HOW TO COMPLETE THIS TASK: Taking the entries below, transcribe only the lines starting with the one with "Instruction: Open the" and going on through the one with "Task: Select Guilty", exactly as written, without the pictures.

DATASET EXCERPTS:
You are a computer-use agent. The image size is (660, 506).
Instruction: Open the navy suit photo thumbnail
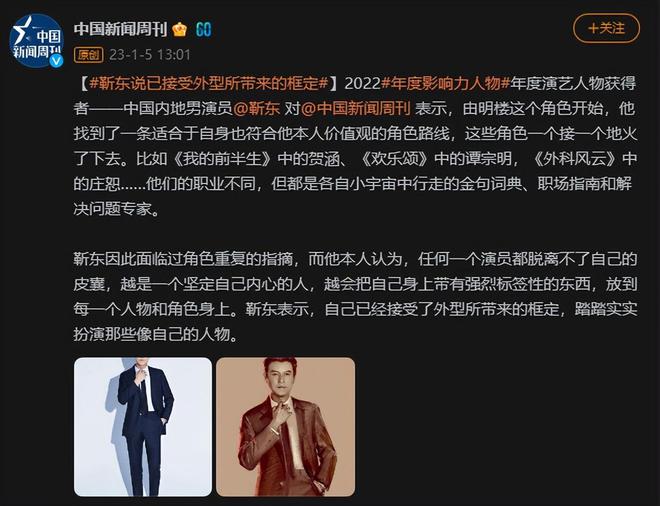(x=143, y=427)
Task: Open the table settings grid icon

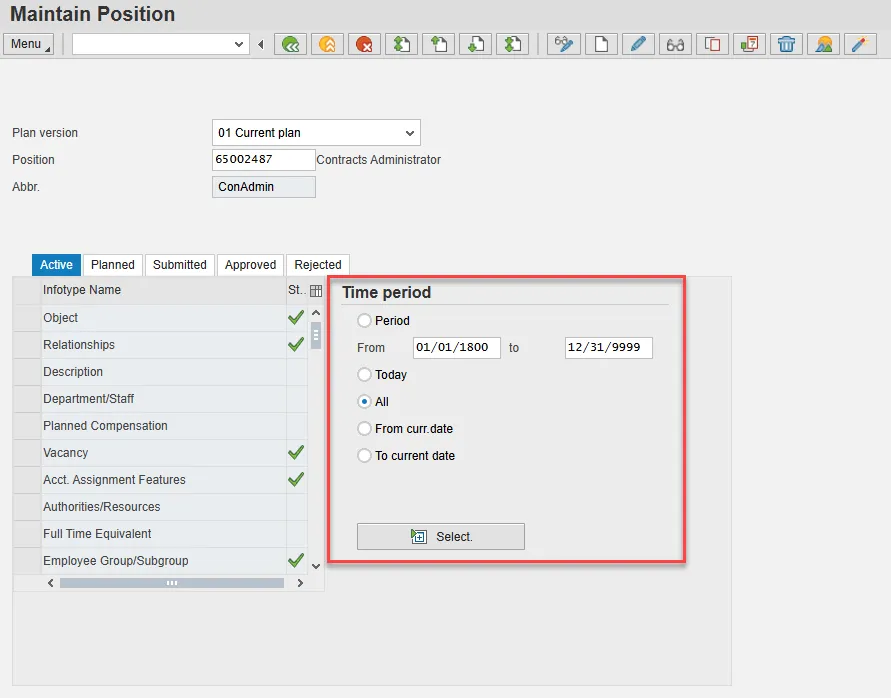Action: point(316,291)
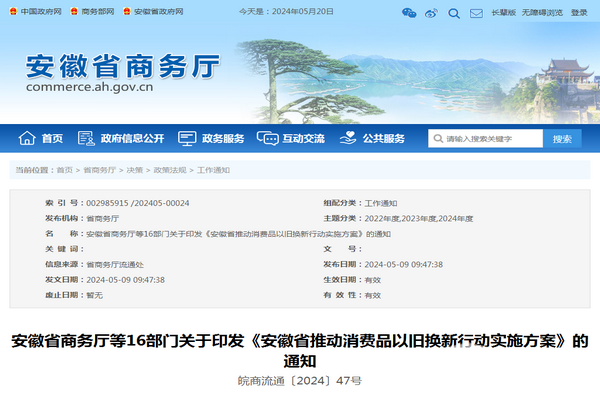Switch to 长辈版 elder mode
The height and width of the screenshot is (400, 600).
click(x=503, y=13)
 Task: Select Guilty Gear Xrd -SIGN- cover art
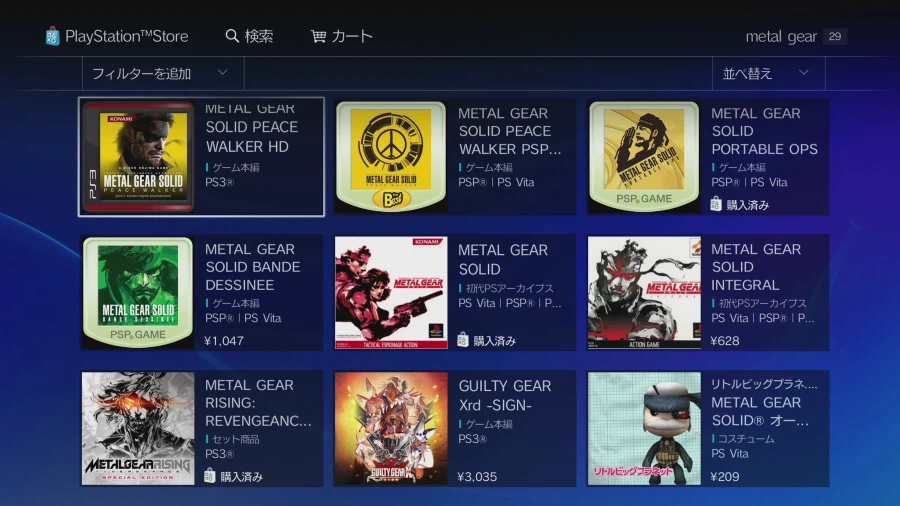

==

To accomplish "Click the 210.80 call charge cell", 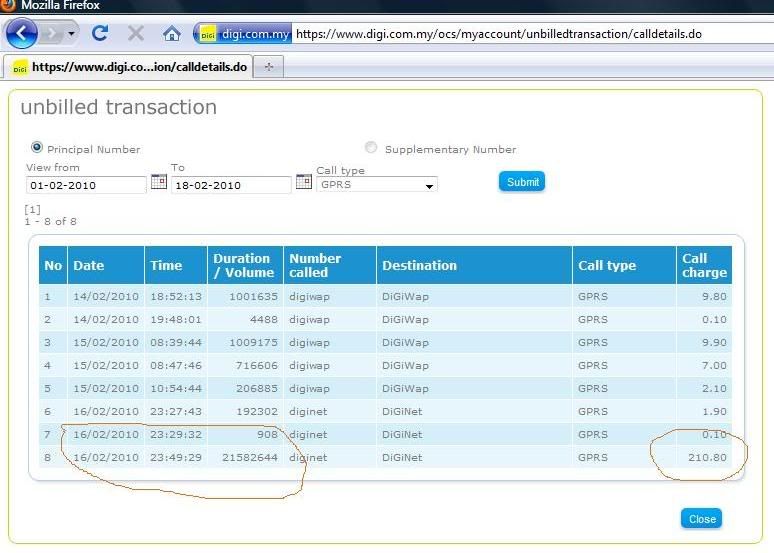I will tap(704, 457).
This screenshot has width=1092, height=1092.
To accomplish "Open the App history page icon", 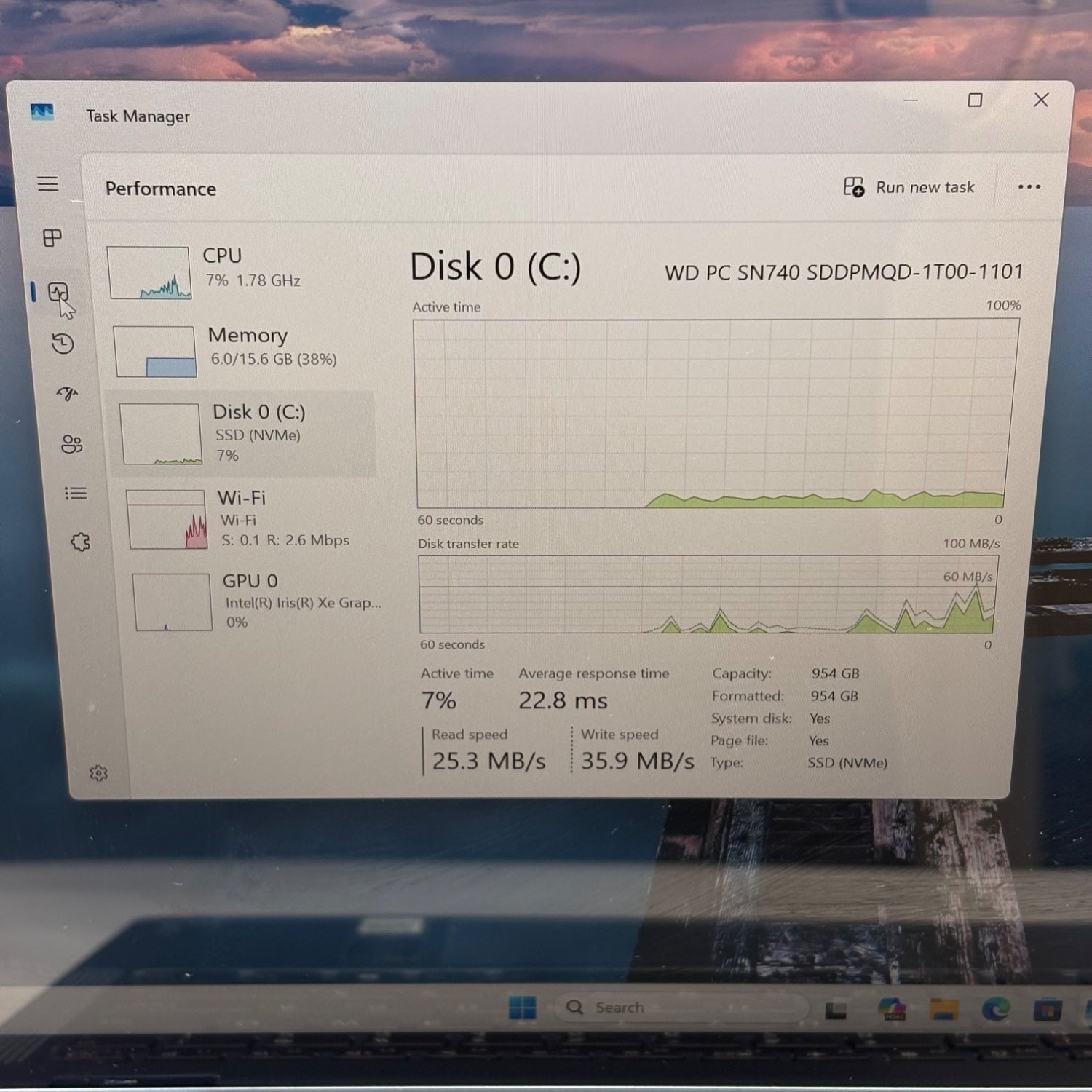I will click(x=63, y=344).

SOLUTION FOR THIS EXERCISE:
Instruction: Open the navy suit photo thumbnail
(x=143, y=427)
Task: Open the table settings grid icon

Action: point(316,291)
Switch to 长辈版 elder mode
The height and width of the screenshot is (400, 600).
click(x=503, y=13)
 Task: Select Guilty Gear Xrd -SIGN- cover art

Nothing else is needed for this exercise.